* Your goal:
Please restate exactly the lines of the data below, beginning with the line containing "Given: Click the Low value 37,830.66" and ending with the last line.
-------- Task data
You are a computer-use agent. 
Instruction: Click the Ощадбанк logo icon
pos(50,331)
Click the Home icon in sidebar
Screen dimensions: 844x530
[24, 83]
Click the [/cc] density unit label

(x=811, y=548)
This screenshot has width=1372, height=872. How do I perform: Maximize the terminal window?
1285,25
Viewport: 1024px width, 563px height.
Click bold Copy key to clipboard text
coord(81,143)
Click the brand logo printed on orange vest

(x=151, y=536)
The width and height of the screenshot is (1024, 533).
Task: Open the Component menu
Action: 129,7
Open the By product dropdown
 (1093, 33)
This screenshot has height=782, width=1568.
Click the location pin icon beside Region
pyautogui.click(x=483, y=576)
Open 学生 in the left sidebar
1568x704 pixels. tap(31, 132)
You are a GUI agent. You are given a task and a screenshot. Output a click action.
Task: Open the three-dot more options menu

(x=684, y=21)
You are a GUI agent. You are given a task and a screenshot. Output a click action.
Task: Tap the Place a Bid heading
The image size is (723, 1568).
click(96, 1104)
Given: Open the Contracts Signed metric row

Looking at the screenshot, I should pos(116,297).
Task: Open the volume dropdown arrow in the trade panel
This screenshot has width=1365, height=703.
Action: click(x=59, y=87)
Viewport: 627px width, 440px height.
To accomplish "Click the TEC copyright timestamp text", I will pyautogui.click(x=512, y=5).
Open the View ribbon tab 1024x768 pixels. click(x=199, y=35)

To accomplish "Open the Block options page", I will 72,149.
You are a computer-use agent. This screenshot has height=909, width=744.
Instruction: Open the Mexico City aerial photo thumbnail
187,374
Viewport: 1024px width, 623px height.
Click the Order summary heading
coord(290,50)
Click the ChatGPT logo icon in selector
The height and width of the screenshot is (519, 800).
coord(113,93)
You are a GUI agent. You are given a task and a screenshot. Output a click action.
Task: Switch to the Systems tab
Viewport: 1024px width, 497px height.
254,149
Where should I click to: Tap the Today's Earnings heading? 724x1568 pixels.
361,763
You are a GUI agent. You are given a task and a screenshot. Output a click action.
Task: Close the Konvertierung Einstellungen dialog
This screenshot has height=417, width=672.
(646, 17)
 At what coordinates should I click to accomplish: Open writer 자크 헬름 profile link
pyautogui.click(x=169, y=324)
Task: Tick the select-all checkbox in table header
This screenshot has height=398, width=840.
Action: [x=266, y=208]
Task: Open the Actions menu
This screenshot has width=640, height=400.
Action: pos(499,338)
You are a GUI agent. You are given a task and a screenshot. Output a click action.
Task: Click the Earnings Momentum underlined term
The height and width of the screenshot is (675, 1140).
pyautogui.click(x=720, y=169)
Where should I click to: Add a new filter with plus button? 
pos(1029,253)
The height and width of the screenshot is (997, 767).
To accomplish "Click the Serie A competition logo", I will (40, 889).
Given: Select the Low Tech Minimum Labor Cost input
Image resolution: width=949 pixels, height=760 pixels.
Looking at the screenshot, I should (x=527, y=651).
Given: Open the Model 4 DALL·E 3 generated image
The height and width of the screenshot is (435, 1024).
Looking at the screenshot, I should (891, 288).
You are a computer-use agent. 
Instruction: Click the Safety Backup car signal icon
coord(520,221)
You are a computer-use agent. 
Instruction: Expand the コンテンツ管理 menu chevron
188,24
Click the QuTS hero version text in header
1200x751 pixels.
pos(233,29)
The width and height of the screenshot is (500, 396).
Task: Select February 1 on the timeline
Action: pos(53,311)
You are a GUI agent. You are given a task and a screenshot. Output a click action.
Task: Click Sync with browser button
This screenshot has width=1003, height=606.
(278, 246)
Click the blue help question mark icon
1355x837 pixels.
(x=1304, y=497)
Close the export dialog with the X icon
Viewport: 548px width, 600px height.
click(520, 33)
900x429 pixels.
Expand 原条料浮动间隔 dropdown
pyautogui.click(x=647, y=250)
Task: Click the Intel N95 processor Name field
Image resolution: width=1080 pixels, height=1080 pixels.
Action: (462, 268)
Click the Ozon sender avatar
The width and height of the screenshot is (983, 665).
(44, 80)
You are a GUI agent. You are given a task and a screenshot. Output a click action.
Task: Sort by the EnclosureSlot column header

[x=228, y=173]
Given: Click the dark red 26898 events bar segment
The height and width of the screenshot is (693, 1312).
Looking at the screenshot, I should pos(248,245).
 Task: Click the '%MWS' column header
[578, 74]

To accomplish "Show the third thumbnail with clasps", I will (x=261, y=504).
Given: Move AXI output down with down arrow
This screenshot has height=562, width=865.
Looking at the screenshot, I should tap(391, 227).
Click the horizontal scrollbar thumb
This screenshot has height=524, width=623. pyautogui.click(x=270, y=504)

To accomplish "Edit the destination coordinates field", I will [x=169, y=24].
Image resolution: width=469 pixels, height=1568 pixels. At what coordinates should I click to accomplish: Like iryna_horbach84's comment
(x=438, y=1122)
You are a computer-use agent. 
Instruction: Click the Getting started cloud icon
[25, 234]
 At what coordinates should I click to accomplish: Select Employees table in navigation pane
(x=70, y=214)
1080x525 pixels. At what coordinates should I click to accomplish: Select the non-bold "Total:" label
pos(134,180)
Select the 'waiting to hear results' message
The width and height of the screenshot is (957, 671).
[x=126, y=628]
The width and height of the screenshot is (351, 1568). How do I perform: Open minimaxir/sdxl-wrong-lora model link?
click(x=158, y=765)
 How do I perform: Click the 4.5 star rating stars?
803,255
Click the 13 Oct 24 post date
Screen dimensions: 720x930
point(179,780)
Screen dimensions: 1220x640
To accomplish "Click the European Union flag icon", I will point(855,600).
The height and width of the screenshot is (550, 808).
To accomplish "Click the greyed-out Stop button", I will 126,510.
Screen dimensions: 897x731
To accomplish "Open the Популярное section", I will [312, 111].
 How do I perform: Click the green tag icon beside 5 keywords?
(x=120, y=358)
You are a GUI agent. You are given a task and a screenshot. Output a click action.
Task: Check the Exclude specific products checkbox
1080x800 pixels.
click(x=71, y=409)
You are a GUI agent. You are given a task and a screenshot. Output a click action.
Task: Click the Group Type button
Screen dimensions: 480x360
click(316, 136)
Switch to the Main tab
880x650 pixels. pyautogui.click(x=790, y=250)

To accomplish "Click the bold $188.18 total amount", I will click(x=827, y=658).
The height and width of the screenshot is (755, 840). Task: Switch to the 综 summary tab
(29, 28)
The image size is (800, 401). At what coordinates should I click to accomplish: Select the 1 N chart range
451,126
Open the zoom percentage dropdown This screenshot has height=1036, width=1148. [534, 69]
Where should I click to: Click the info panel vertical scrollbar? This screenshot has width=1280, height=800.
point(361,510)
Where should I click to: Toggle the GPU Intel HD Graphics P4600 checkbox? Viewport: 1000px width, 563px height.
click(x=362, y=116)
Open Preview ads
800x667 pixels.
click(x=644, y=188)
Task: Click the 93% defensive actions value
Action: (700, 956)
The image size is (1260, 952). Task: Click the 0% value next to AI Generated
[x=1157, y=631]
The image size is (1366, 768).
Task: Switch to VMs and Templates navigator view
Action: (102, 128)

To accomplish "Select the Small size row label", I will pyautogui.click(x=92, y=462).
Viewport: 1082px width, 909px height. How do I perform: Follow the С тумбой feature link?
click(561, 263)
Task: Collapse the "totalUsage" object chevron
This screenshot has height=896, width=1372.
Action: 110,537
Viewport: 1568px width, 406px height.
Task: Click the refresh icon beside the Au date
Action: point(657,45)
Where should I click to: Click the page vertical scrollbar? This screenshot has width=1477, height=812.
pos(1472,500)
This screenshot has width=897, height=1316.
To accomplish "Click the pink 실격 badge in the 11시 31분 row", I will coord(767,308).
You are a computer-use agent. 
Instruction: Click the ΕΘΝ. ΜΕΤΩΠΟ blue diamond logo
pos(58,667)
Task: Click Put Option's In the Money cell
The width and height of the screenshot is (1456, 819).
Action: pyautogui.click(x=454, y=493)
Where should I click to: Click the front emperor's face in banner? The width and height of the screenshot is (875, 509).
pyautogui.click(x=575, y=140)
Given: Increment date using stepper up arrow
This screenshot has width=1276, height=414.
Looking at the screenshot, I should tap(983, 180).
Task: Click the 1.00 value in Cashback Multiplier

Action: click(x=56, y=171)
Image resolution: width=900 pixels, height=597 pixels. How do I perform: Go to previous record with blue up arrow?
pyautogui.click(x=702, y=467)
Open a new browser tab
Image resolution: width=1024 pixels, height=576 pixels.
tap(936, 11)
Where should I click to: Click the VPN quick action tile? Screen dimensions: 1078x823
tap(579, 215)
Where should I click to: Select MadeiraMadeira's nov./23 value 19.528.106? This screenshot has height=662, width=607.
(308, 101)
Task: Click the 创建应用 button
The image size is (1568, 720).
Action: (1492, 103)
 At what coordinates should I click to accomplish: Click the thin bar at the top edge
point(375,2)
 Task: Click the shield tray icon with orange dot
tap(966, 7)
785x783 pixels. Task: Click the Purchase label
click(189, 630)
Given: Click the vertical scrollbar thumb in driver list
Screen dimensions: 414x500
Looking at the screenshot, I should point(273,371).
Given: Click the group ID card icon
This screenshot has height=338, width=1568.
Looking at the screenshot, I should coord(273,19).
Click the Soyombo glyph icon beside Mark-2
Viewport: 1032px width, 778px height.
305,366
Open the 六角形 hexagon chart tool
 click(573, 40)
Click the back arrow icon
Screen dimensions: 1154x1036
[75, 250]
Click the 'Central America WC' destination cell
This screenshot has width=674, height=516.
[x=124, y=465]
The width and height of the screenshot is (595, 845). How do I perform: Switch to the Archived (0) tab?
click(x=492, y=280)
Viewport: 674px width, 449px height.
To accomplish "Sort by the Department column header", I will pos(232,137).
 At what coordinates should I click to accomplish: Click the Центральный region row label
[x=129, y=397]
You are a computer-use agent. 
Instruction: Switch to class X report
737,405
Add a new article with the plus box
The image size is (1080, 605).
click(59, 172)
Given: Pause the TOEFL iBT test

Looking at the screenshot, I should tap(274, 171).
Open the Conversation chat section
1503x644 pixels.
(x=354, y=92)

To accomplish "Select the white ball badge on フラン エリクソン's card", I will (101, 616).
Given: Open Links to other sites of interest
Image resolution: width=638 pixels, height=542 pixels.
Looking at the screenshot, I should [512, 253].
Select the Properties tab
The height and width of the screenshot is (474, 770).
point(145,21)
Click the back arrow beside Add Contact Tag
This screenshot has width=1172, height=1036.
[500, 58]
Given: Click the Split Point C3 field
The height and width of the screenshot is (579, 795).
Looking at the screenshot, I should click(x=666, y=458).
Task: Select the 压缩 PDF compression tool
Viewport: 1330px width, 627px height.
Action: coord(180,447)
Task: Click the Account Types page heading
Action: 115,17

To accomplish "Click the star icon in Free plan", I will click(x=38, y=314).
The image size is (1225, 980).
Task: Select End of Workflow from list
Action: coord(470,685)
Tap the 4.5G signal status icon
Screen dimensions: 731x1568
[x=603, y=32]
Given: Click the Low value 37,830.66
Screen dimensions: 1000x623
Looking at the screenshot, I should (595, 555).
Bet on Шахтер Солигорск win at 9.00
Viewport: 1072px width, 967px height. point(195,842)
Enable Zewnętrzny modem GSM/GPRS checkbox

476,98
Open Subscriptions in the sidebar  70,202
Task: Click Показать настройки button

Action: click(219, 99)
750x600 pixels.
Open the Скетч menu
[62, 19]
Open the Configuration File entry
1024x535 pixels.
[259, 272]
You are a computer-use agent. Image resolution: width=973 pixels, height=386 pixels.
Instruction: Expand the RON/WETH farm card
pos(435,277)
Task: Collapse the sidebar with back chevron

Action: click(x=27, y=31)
----------------
* Expected answer:
Given: Click the Low value 37,830.66
Screen dimensions: 1000x623
Looking at the screenshot, I should (595, 555).
Bet on Шахтер Солигорск win at 9.00
Viewport: 1072px width, 967px height. point(195,842)
Enable Zewnętrzny modem GSM/GPRS checkbox

476,98
Open Subscriptions in the sidebar  70,202
Task: Click Показать настройки button

Action: click(219, 99)
750x600 pixels.
Open the Скетч menu
[62, 19]
Open the Configuration File entry
1024x535 pixels.
[259, 272]
You are a computer-use agent. Image resolution: width=973 pixels, height=386 pixels.
Instruction: Expand the RON/WETH farm card
pos(435,277)
Task: Collapse the sidebar with back chevron

Action: click(x=27, y=31)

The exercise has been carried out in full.